Dive Brief:
- The Mom Project and BP announced the return of the BP Returnship Program, which gives women and men who go out on extended family or personal leave the professional development and engagement support they need to reenter the workforce. The program returns after a successful 2017 pilot program, the sponsors said.
- The return program will be extended from six months to nine months, increase the number of participants to nine women and men from The Mom Project's talent pool of accomplished professionals, and include multiple BP-related professions from throughout the country. Program participants are paid and required to make a full-time commitment. They’re offered mentoring and networking opportunities and the potential for full-time roles at BP after completing the program.
- According to the sponsors, the program supports BP's commitment to diversity and The Mom Project's goal of providing viable job opportunities to women. They said the greater initiative is to bring more professionals back to work.
Dive Insight:
Employers are recognizing the needs of caregivers in society and the talent that is lost when employees must drop out of the workforce to take on caregiving duties without support. Employers are also recognizing how difficult returning to the workplace is following an extensive leave. The Mom Project, a job site, raised $8 million in funding last year to expand its offerings to return-to-work mothers and fulfill companies' needs for talent.

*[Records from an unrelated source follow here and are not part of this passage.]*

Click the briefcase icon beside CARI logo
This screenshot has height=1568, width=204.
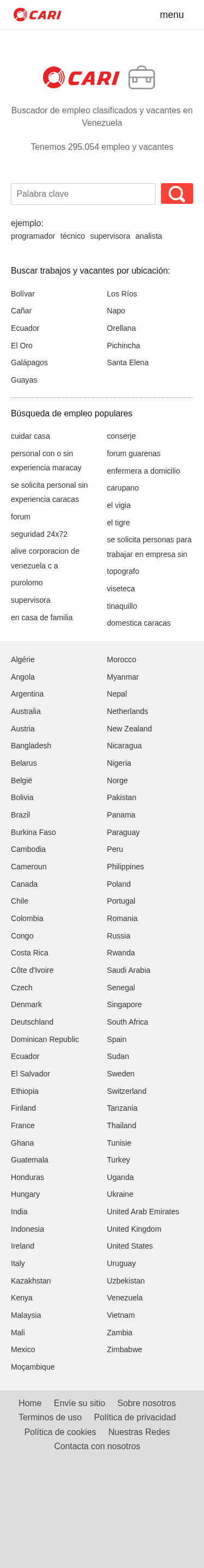tap(141, 78)
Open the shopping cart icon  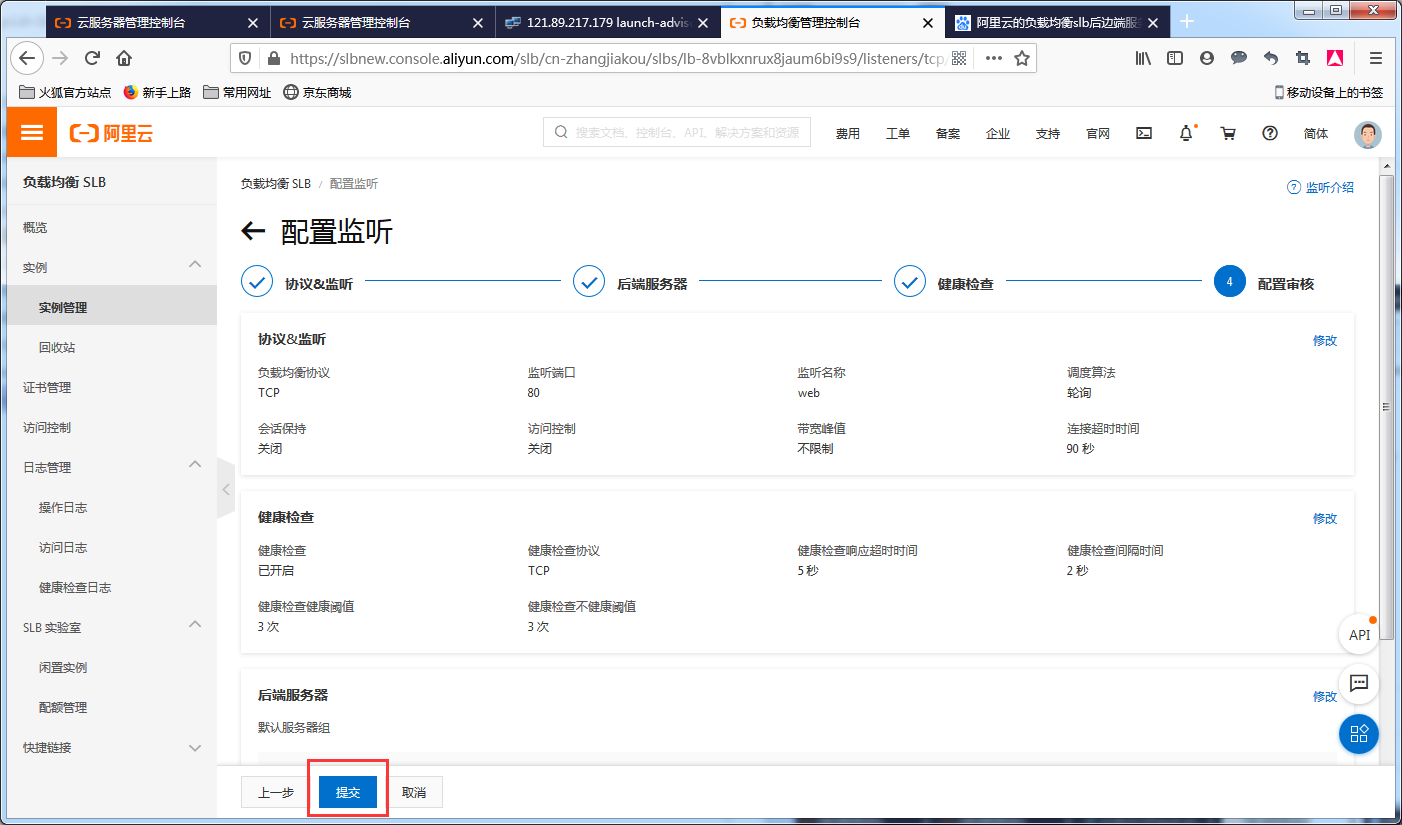(1228, 132)
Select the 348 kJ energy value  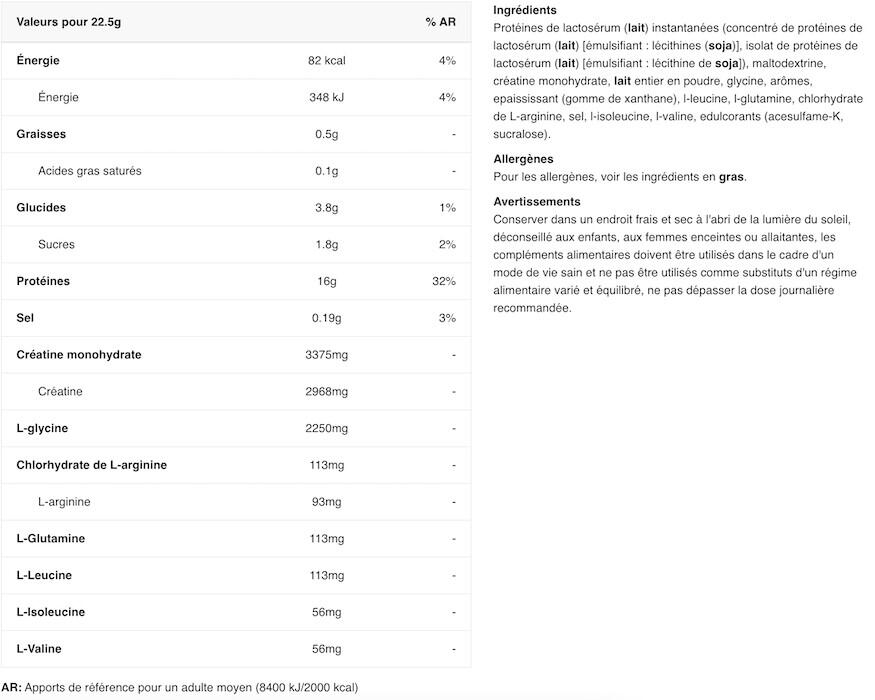326,98
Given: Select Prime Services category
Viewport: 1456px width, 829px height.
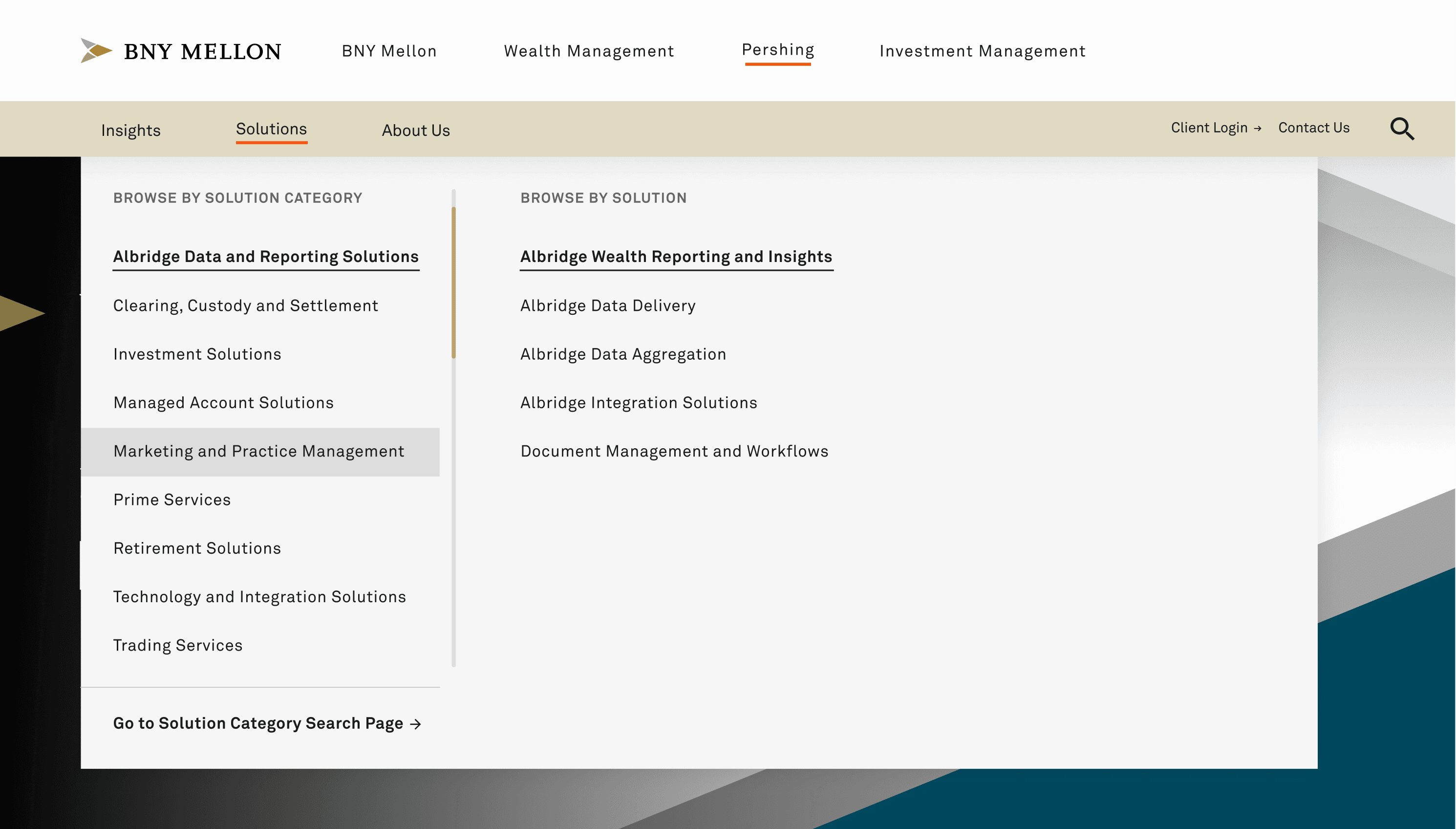Looking at the screenshot, I should (x=172, y=500).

Returnships have taken off as a way to solve both resume and skills gaps for employees and employers, alike. Caregivers and military personnel returning from service are common users of returnship programs — and for employers, they represent potential talent pools that may have felt somewhat out of reach or hard to engage. Walmart introduced its own return-to-work program at a few of its California offices and PwC introduced an internal phased return-to-work program, which allows employees who have been out on leave to work 60% of their normal schedule at full pay for four weeks after returning to work. The program helps returning workers to gradually re-acclimate to their jobs without a loss in either knowledge or pay. The workers featured in these programs tend to have proven skills and work ethic — just a lack of access to opportunities due to a long period of absence.
Allison Robinson, The Mom Project's founder and CEO, described the importance of return-to-work programs for employees and their partnership with businesses: "The success of programs such as The BP Returnship Program let us know that today's working professional is in need of effective tools to support the transition back into the workplace."